In 2013, Memphis City Council and Memphis Mayor A C Wharton cut funding for Blue CRUSH, the gang division of the Memphis Police Department.

==Sex trafficking==
In 2013, the FBI arrested Gangster Disciples Folk Nation members on charges of sex trafficking and forced child prostitution.

==Neighborhoods==
According to the Governor's Public Safety Forum on Tennessee Gangs, gangs operate in Memphis' rural communities like Millington, Mason, and, Northaven, and in low income neighborhoods of North Memphis, South Memphis, Raleigh, Frayser, Whitehaven, Binghampton, Orange Mound, Hickory Hill and Riverside.

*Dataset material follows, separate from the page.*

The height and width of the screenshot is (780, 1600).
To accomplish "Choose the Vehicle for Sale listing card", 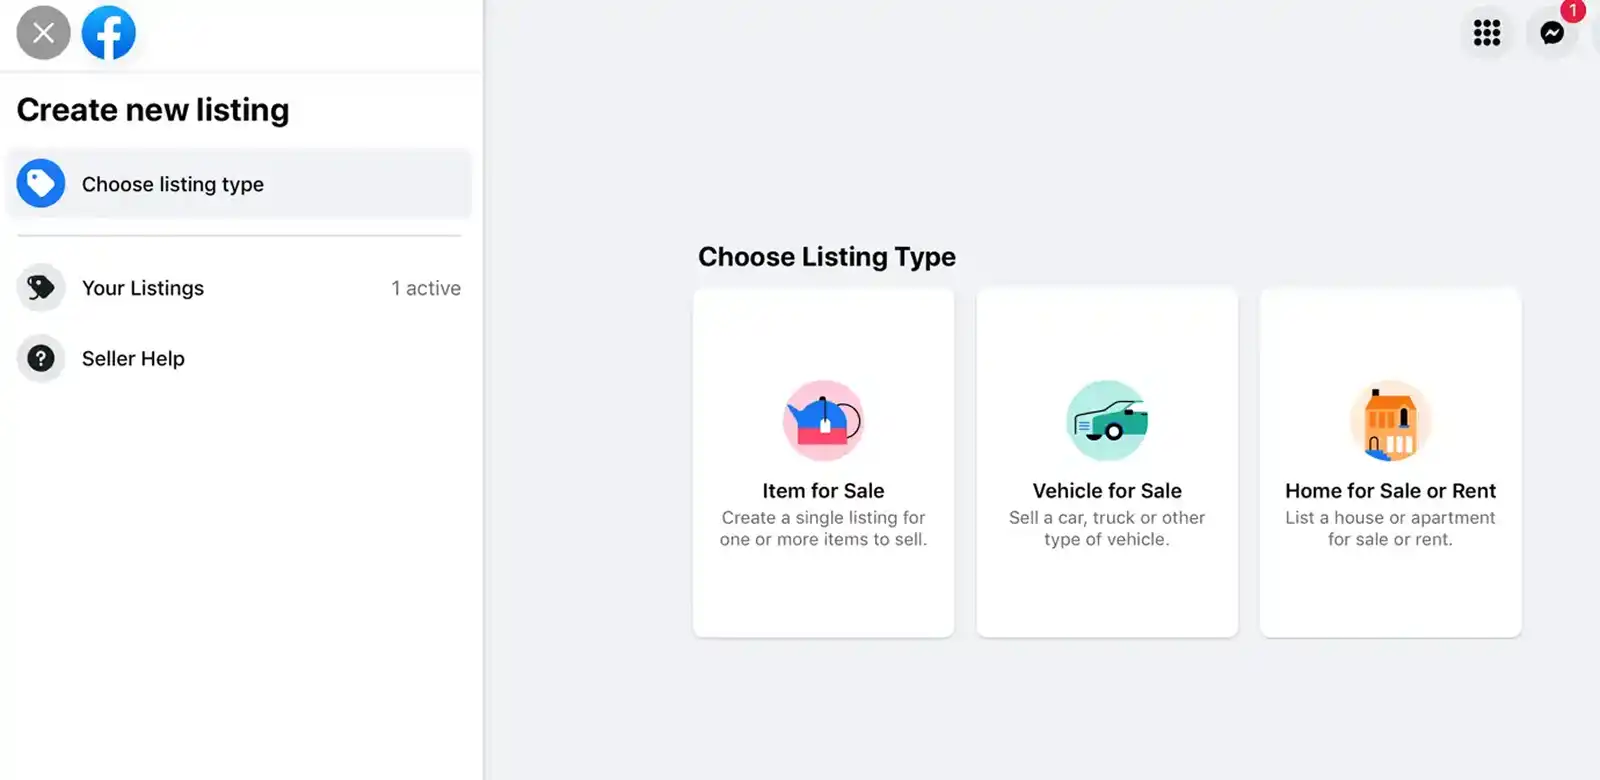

==Infamous Memphis gang activity==
- Craig Petties, half-brother of DJ Paul, was on the U.S. Marshals 15 Most Wanted Fugitives list before being captured in 2008. He was a member of the Gangster Disciples and allegedly the biggest drug dealer in the history of Memphis, getting drugs directly from Edgar Valdez Villarreal of the Beltrán-Leyva Cartel and funneling millions of dollars to the Black Mafia Family. In 2011, Petties pleaded guilty to 23 counts of violent crime and racketeering after working with the Sinaloa Cartel to build a drug trafficking empire in five states.
- In the 2008 Lester Street Massacre, a gruesome mass murder in Binghampton, Memphis, Jessie Dotson, a member of the Crips, killed his brother, Cecil Dotson, a member of the Gangster Disciples and his family.
- In 2010, Lorenzen Wright, a Memphis basketball star with a connection to drug kingpin Craig Petties, was found dead after being shot multiple times.
- In February 2013, the Grape Street Crips announced their partnership with Bradley Jenkins, the Imperial Wizard of the United Klan of America, a branch of the Ku Klux Klan in Atlanta, to protest in a planned rally in Memphis.
- In 2014, a mob of 100 to 125 teenagers attacked people at random in a Kroger parking lot during a knockout game-style challenge. They shouted "Fam Mob," the name of a Memphis-based gang. The incident was captured on video that went viral. Eleven people were arrested. According to the police, it was "a flash mob that got out of control."
- In 2015, the cousin of Shelby County Sheriff Bill Oldham was targeted in a carjacking robbery/homicide. On May 29, 2015, a group of Gangster Disciples murdered a recent graduate of Memphis University School. The perpetrators were being used as informants and were out on bail for previous armed robberies. No drugs were found on the scene. One perpetrator involved and later given a plea deal on second-degree murder presented at a local hospital with a gunshot wound, which went unreported to authorities. By Tennessee law, it is required to report gunshot wounds. In spoliation of evidence, the victim's car was sold illegally from the Memphis Police Department's impound. The Shelby County District Attorney at the time, Amy Weirich, recused herself as a cousin of the victim was an assistant in her office. A two-year undercover operation by the multi-unit task force known as Operation 38 Special had infiltrated the Gangster Disciples, who also had members in the police department. The multi-state operation was concluded on May 4, 2016.

==In mainstream culture==
Music styles and artists that originated from Memphis gangsta rap culture include Young Dolph, Moneybagg Yo, Pooh Shiesty, Big30, Southern hip hop and crunk, made famous by 8 Ball & MJG, Three 6 Mafia, Project Pat, and Hypnotize Minds. In the 2000s, the music genre gained acceptance after winning an Academy Award for the song "It's Hard out Here for a Pimp" from Hustle & Flow.